→ Exercise data
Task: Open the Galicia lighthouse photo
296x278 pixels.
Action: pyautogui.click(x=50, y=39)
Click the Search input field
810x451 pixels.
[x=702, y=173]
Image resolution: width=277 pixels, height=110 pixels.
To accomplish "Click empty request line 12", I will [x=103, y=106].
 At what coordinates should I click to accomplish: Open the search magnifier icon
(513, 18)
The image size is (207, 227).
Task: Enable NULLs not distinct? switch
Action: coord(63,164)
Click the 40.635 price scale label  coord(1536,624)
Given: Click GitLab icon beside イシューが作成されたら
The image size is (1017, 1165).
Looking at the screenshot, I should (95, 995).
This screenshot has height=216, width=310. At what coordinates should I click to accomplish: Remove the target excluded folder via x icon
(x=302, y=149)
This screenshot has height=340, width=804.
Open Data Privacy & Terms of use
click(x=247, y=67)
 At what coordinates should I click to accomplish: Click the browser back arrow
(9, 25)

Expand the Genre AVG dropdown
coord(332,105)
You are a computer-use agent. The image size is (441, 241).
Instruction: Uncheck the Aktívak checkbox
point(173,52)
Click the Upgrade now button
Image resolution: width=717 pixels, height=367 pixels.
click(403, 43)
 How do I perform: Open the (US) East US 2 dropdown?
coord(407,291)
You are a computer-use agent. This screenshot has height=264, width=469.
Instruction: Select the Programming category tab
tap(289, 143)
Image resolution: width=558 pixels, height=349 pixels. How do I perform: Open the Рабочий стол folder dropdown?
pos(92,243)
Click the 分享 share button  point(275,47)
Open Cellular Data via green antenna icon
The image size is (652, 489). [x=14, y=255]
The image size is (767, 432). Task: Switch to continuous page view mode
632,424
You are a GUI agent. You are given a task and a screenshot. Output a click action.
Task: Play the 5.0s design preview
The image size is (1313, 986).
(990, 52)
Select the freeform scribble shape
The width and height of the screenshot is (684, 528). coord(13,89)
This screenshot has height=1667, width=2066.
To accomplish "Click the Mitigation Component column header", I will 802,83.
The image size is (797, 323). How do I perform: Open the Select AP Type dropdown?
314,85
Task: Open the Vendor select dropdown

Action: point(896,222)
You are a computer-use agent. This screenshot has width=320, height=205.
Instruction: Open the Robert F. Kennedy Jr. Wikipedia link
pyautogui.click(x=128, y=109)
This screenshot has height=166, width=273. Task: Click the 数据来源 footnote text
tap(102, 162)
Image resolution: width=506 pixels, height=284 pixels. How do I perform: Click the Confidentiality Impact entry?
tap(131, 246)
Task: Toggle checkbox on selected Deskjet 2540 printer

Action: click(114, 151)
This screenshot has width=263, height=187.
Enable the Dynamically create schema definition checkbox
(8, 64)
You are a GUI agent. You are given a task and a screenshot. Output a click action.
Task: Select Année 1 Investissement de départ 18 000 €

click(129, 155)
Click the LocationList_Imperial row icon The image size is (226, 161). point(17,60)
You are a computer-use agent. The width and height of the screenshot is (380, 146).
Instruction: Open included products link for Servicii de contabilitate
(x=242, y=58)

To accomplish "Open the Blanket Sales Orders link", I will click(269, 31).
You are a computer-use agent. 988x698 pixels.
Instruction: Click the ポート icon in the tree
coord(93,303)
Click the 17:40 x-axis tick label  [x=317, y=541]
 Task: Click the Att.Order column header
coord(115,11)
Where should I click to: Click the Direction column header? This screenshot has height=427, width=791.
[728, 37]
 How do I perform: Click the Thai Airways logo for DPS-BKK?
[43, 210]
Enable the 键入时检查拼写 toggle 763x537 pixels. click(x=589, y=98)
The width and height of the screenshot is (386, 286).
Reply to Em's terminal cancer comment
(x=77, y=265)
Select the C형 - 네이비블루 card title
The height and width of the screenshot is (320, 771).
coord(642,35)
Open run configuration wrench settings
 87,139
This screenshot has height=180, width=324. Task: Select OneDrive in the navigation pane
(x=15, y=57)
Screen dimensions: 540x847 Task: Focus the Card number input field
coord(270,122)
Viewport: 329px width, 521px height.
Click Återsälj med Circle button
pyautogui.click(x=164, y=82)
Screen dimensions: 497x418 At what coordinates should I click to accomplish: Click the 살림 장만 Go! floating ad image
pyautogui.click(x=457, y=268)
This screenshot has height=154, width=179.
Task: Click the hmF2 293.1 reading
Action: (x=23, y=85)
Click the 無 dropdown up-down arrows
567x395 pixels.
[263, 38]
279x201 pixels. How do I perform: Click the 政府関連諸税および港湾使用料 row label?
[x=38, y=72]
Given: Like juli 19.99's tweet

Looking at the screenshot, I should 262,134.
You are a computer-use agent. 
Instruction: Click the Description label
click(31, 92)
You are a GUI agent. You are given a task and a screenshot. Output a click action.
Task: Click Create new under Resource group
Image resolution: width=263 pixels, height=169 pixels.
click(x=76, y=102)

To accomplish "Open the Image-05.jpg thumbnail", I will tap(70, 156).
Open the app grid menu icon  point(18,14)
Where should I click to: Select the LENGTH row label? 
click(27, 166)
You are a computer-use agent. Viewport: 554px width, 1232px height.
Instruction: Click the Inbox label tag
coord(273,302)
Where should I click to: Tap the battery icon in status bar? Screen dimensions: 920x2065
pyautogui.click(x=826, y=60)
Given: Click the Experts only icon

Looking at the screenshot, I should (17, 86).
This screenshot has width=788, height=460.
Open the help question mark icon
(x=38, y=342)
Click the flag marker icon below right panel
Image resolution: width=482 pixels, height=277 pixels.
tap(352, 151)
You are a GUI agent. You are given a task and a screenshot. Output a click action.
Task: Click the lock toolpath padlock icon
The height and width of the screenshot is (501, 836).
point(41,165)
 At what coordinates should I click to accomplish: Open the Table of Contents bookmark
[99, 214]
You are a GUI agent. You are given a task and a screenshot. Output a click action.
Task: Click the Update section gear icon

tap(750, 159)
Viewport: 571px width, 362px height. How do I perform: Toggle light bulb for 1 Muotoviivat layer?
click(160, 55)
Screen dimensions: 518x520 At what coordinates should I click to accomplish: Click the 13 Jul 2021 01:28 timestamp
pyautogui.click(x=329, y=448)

→ Task description
Lines of the material may hold the string "will". Copy each one that does.

→ Answer space
To accomplish "Click empty request line 12", I will [x=103, y=106].
To accomplish "Click the Mitigation Component column header", I will 802,83.
To accomplish "Open the Blanket Sales Orders link", I will click(269, 31).
To accomplish "Open the Image-05.jpg thumbnail", I will tap(70, 156).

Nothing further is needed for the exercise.